Did the Repeal of Glass Steagall Cause the Financial Crisis?

Sandy Weill, former CEO of Citigroup caused a stir today by commenting that Glass Steagall should be reinstated.  Since he is the person who pioneered the integrated banking model, the comments are shocking.  The comments are puzzling too because even if one thinks that separating commercial and investment banks would create more stability in the long term, it’s not entirely clear that the financial crisis stemmed directly from the integration.

Empirically, not a single integrated bank failed in 2008/2009.  Lehman and Bear were not commercial banks, and Indymac and WaMu weren’t investment banks.  AIG, Fannie and Freddie were not banks of any sort.  In fact, Goldman and Morgan Stanley (along with some insurance companies) were saved by converting to bank holding companies so that they could access liquidity at the Federal Reserve.

The argument for a separation of commercial and investment banking activities perhaps stems from the belief that depositors (“main street”) need to be protected from the volatility of securities markets.

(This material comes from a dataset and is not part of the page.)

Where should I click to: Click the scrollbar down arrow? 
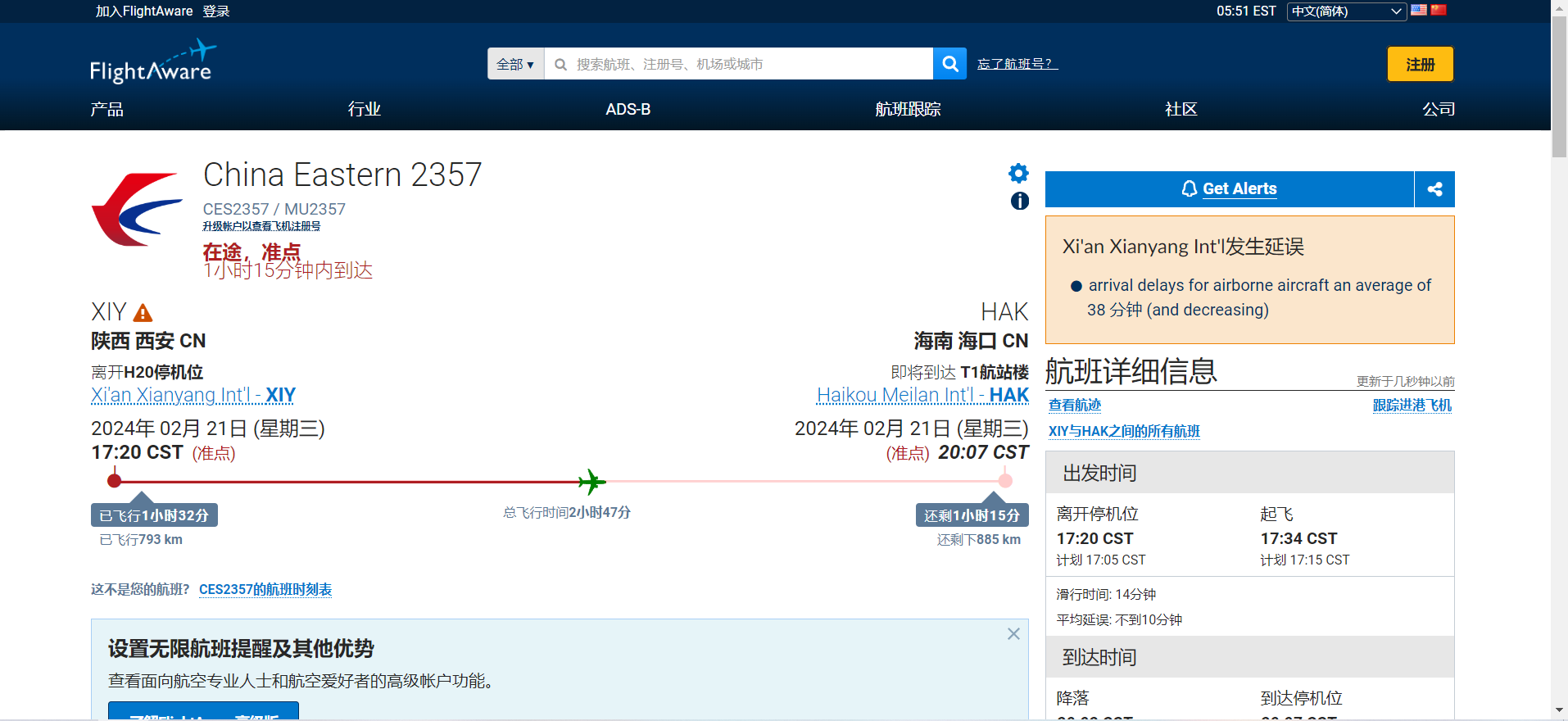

However in today’s economy, only a tiny portion of household savings is held as deposits anyways, so the savings of main street are far from insulated from a collapse of an investment bank (even if it were separated from the commercial banking system).

Below is a list of bank failures in 2008.  Note that Lehman, Bear, AIG, Fannie and Freddie are not on the list.  In all, 447 banks have failed between 2008-2012.  The vast majority were community banks that were in “less risky” lending businesses.  The fact is that banking is risky business in any form.